_Things to do_:
[a] Reproduce word for word the stretch of the article on African leadership from "The failed and" through "the developed world.".
[b] Resume the article on African leadership after its final sentence and extend it with further paragraphs in the same style.

_Text for analysis_:
==========
New breed of African leader
| CAMBRIDGE, MASS.
The failed and failing states of sub-Saharan Africa - including Sierra Leone, Liberia, and Zimbabwe - attract the most attention. But a quiet renaissance of positive leadership is taking hold in the region, including the Islamic northeast.
The dominant personalities in such battered places as Somalia and Somaliland are firmly on the side of the United States, and ready to be helped in rebuilding their states. No state in Africa now seeks to harbor terrorists; better rewards are to be found in alliance with the developed world.
In Botswana, Ghana, Senegal, South Africa, and Tanzania, basic human rights are being respected, and there's a promise of better times. After a year of principled leadership, Ghana is in the vanguard of change. If Ghana's gains can be sustained, West Africa will have another model to help transform a neighborhood characterized by fractiousness and meltdown.
Nigeria is a problem case. As Africa's most populous and historically most poorly governed place, its turn to democracy in 1999 seemed dramatic. But President Olusegun Obasanjo has been unable to lead the nation in a wholly positive direction. Too many of Nigeria's Muslim-dominated states have thumbed their noses at the central government. So democratic rule is a phenomenon of the center only, not of the states.
When the ingredients of visionary leadership are lacking, the stew of governance tastes sour. When they are richly available, everyone prospers and AIDS and other scourges seem survivable. The US and UN need to craft new policies to support and encourage responsible leadership skills among elected officials across sub-Saharan Africa.
In South Africa, Nelson Mandela demonstrated leadership without bullying. As president, he was an inclusionist who convinced black South Africans from all backgrounds, as well as coloreds, Indians, and whites, that he was everyone's champion and that he sought a peace dividend for them, not for himself.
Neighboring Botswana, thinly populated and mostly desert, has been an oasis of steady, open rule for more than 35 years. Even before it became the world's greatest producer of gem diamonds, Botswana was well-run. It endured insults and occasional blows from apartheid South Africa, ignored the collectivist and authoritarian fancies of nearby Zambia and Tanzania, and concentrated its energies not on personal enrichment but on encouraging middle-class empowerment amid old-fashioned liberal values.
==========
_Recorded data_:
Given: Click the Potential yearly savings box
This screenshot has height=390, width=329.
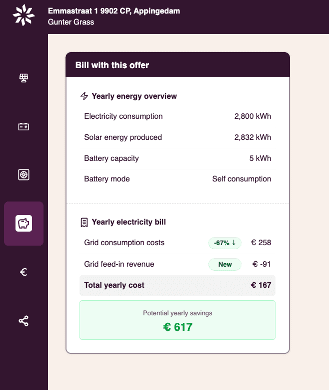Looking at the screenshot, I should (178, 320).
==========
_Per-task answers_:
[a]
The failed and failing states of sub-Saharan Africa - including Sierra Leone, Liberia, and Zimbabwe - attract the most attention. But a quiet renaissance of positive leadership is taking hold in the region, including the Islamic northeast.
The dominant personalities in such battered places as Somalia and Somaliland are firmly on the side of the United States, and ready to be helped in rebuilding their states. No state in Africa now seeks to harbor terrorists; better rewards are to be found in alliance with the developed world.

[b]
Festus Mogae, Botswana's president, had excellent role models. His predecessors were participatory, sensible, and focused on what was good for their peoples, not for themselves and their families. Sir Seretse Khama, Botswana's first president, had the charisma and stature to have gone either way. His presidencies (from 1966 to 1980) coincided with the heyday of African single-party rule, state interventionism, Afro-socialism, and nonalignment masquerading for self-aggrandizement. He could have followed the examples of Kwame Nkrumah of Ghana, Julius Nyerere of Tanzania, and Kenneth Kaunda of Zambia - all well-intentioned leaders who confused personal preference with platonic wisdom.
Botswana's President Khama set a different tone for sub-Saharan Africa. He shunned motorcades, promoted by merit, insisted on orthodox methods of governance, and, most of all, measured his accomplishments by improvements in living standards, educational and medical facilities, and the quality of deliberative democracy. Many argue that Mr. Mandela and Khama inherited structures conducive to good government. If so, then neighboring Zimbabwe should have remained participatory and prosperous. Instead, it fell into the clutches of a ruthless autocrat. Under Robert Mugabe, Zimbabwe is now the poster child of chaos and man-made shortages.
President Mugabe fits in the same malign mold as Mobutu Sese Seko of Zaire/Congo, Idi Amin of Uganda, and Jean-Bedel Bokassa of the Central African Republic. For them, people's needs were irrelevant. It's true that sub-Saharan Africa has arbitrarily arranged postcolonial states, many too small, resource-poor, landlocked, and infused with diseases to prosper easily. Disease weakens resilience in the face of oil shocks, raw-material price collapses, and the venalities of the ruling classes.
For many of those reasons, in the very decades when Asians prospered, black Africans experienced declining standards of living and massive reductions in life expectancies. For many millions, freedom never produced peace dividends. In Asia, positive leadership, not structure or history, made a key difference. In Africa, the difference between participatory and autocratic leaders - between servants of the people and those who believe themselves anointed and all-knowing - is the key to success and failure.
Levels of schooling, world views, and prior experience do not seem to matter. Mugabe is among the most educated and worldly of Africa's leaders. Sub-Saharan Africa will continue to lurch from crisis to crisis so long as positive leadership is not strongly supported. Washington, London, Brussels, and the World Bank and International Monetary Fund need to provide tangible incentives for good leadership.
Robert I. Rotberg directs Harvard's Program on Intrastate Conflict and is president of the World Peace Foundation.